The North Pacific Cannery’s last project was the largest in 10 years, with $1.4 million in grants, in-kind donations and job partnerships.
After completing the 10-month apprenticeship program at the historic North Pacific Cannery, Allen Lewis is returning to Gitxaala Nation to work.
He was taken on as a first aid attendant through the Job Creation Partnership (JCP), a program funded by the provincial government to support 23 people who were looking to earn apprenticeship hours in carpentry and construction craft work.
“I am currently going on to be a craftsman in practice, which they helped me out to do. Get my hours in to move on to another step, another level,” Lewis said on Thursday, Feb. 8 at the cannery in Port Edward where supporters and participants celebrated the completion of one of the most successful projects to date.
MLA Jennifer Rice was there to represent the provincial government that provided $237,000 in funding for the employment program. Rice noted how 23 people started the program, and eight left early when they found other job opportunities.

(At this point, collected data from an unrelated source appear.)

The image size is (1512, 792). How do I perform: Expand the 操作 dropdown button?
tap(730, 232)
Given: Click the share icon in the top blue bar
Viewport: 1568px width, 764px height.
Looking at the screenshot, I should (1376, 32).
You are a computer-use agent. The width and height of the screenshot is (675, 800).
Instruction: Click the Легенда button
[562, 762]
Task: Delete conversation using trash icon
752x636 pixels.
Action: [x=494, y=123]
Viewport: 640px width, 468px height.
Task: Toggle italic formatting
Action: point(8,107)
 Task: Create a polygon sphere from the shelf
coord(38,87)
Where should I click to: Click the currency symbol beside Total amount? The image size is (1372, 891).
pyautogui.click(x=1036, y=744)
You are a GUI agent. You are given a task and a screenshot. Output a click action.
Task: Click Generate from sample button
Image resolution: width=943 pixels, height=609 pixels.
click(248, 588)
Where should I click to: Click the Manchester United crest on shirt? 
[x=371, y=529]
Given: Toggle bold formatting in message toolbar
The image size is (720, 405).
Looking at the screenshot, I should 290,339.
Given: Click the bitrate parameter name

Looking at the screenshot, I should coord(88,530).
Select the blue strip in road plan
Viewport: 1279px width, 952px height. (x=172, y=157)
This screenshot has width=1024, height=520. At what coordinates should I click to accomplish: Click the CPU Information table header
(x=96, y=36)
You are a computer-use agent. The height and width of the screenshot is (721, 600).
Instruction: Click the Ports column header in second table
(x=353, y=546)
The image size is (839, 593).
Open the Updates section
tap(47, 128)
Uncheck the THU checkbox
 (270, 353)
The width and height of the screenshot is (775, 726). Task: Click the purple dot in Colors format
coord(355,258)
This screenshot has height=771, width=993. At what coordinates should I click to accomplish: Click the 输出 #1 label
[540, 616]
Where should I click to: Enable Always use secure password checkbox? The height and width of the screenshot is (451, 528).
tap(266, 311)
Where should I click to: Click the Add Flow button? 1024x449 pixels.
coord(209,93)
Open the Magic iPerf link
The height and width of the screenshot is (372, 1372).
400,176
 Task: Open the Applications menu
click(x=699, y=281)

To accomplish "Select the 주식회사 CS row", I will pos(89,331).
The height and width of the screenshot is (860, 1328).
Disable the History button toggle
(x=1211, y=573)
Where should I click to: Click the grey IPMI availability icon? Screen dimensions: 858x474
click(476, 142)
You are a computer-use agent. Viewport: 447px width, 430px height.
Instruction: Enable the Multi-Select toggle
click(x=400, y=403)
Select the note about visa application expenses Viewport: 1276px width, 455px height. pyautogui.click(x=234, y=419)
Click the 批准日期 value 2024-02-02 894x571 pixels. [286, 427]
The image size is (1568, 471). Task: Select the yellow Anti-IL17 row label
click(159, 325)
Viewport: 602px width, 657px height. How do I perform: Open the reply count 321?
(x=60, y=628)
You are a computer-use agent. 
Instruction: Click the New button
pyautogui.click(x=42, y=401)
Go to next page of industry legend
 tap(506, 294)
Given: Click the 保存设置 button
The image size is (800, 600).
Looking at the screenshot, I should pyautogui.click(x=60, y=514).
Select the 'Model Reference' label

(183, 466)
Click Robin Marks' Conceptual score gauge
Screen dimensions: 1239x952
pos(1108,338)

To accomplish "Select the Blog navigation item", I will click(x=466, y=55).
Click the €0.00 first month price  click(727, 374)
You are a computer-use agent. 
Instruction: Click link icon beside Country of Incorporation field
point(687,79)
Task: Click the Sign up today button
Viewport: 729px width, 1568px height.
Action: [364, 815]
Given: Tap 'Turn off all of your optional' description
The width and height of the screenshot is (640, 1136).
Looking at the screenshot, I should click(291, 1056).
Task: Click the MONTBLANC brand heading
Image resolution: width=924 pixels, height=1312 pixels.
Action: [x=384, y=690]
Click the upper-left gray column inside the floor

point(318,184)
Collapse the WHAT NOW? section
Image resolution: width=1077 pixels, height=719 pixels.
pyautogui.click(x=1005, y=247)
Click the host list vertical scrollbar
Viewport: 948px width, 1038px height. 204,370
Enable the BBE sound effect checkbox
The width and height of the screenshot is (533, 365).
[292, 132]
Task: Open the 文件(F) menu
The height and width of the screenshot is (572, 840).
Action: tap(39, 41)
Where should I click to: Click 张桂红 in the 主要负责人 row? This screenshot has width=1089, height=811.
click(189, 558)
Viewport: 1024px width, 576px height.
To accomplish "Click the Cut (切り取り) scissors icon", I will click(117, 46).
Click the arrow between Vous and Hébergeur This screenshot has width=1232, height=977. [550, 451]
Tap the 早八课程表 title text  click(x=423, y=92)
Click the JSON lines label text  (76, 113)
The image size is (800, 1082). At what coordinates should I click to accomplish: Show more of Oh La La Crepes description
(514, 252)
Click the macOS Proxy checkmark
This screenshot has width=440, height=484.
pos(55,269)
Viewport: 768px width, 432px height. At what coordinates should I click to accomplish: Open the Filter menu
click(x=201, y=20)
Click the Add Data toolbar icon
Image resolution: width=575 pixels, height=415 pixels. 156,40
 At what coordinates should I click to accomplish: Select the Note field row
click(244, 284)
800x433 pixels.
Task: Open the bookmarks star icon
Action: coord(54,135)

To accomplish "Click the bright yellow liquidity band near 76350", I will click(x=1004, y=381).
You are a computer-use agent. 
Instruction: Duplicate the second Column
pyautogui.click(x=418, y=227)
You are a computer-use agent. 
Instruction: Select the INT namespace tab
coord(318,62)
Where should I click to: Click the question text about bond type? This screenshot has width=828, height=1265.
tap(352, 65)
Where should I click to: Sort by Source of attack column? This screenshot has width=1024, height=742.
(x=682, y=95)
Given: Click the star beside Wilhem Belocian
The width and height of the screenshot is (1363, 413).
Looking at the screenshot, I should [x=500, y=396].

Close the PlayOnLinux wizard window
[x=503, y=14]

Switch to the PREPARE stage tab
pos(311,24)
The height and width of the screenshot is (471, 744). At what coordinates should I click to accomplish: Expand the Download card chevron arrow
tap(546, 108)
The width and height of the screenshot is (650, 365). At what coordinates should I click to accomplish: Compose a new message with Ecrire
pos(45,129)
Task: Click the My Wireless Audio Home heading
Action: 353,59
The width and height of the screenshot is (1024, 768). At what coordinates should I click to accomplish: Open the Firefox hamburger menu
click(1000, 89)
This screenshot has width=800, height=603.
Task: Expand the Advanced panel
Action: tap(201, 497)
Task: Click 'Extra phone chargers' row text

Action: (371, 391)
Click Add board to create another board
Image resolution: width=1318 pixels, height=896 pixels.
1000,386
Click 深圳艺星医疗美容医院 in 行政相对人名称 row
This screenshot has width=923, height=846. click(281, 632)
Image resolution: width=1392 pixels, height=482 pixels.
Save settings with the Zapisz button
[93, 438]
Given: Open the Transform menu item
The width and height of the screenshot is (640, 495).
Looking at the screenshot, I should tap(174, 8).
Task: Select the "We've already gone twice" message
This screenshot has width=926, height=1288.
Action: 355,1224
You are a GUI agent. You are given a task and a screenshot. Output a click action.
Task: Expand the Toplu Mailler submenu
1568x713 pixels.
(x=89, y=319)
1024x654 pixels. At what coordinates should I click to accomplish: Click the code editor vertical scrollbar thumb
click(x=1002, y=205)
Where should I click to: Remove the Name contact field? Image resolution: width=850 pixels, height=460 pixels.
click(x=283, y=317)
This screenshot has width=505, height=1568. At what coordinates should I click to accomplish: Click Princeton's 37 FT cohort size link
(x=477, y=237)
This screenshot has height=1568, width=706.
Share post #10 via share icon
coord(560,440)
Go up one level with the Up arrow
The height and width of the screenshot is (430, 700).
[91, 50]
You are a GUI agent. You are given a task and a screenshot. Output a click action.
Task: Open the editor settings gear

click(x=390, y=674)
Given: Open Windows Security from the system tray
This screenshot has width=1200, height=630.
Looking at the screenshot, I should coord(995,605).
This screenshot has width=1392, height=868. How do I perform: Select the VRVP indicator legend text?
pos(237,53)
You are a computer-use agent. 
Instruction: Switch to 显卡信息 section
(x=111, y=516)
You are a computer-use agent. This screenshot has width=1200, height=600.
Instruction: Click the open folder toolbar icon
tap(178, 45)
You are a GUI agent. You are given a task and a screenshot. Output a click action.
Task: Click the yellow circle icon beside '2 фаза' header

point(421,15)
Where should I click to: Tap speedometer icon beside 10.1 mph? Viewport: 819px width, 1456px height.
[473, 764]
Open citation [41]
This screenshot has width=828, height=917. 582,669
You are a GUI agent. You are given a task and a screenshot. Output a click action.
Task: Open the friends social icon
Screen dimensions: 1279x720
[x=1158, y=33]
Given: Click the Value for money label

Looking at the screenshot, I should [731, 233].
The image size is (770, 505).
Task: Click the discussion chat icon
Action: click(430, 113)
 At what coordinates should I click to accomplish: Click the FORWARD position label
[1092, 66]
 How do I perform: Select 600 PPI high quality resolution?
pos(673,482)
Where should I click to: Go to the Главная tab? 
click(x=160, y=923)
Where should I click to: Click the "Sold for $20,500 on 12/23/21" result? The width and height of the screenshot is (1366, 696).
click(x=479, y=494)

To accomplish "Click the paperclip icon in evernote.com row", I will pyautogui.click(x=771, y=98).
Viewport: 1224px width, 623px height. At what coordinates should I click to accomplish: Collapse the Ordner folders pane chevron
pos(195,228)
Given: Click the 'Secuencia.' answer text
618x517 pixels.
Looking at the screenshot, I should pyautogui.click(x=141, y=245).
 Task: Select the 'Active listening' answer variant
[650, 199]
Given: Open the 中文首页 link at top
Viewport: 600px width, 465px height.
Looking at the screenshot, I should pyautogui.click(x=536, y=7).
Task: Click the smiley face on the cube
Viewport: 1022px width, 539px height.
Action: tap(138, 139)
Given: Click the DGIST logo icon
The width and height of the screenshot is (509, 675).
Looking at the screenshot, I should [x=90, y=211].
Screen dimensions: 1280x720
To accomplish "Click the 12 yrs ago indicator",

“It’s through projects like the restoration of the North Pacific Cannery that people of the North Coast have received valuable skills, apprenticeship hours and the confidence to face a diversified economic future,” Rice said in the press release.
At the celebration, Michael Gurney, chair of the Port Edward Historical Society, spoke to the history of the area dating back tens of thousands of years when people gathered there to work hard, fish and tell stories. He said, the restoration work completed at the cannery is about providing a place for people to gather and share those stories.
“This is another chapter in a long string of momentous events,” Gurney said. “The story of North Pacific Cannery will leave it’s impression on you in other deeper ways. Because of your work this place will connect with others.”
Built in the late 1800s, the cannery is a relic of B.C.’s past, with 29 buildings and boardwalks raised on piles next to the mouth of the Skeena River. Over the years, the JCP program has helped both its participants in job creation, and the cannery by restoring the weathered structures.
Participants from the 2017-2018 program helped restore three major features: 2,743 metres (9,000 feet) of working dock, the south gable wall to the main canning building that faces the water with the iconic North Pacific Cannery sign, as well as the boiler plant, built in the 1940s, which had a couple dozen piles replaced.
But all this isn’t just for tourists or history buffs — this is a project for the community.
“I have history, my dad told me, Sam. They built the church in Gitxaala, my homeland. They built the church and they did it all by themselves and just everyone getting together, building a church. So much honour for them to have people use it, just like this, they will enjoy it and use it. It’s an honour for me and a privilege for me to see that happen,” Lewis said.
And use it they shall. The cannery already has seven weddings booked for the year, its anticipating several tours for cruise ship passengers, there’s running event in September, and the second annual Intertidal Music Festival is already in the works for July.
The working dock can host a couple thousand people for the music festival, said Steve Milum, conservation manager at the North Pacific Cannery.
“There’s lots of stories that we’re preserving through keeping these buildings standing and there’s also more access available for tourists and the public,” Milum said.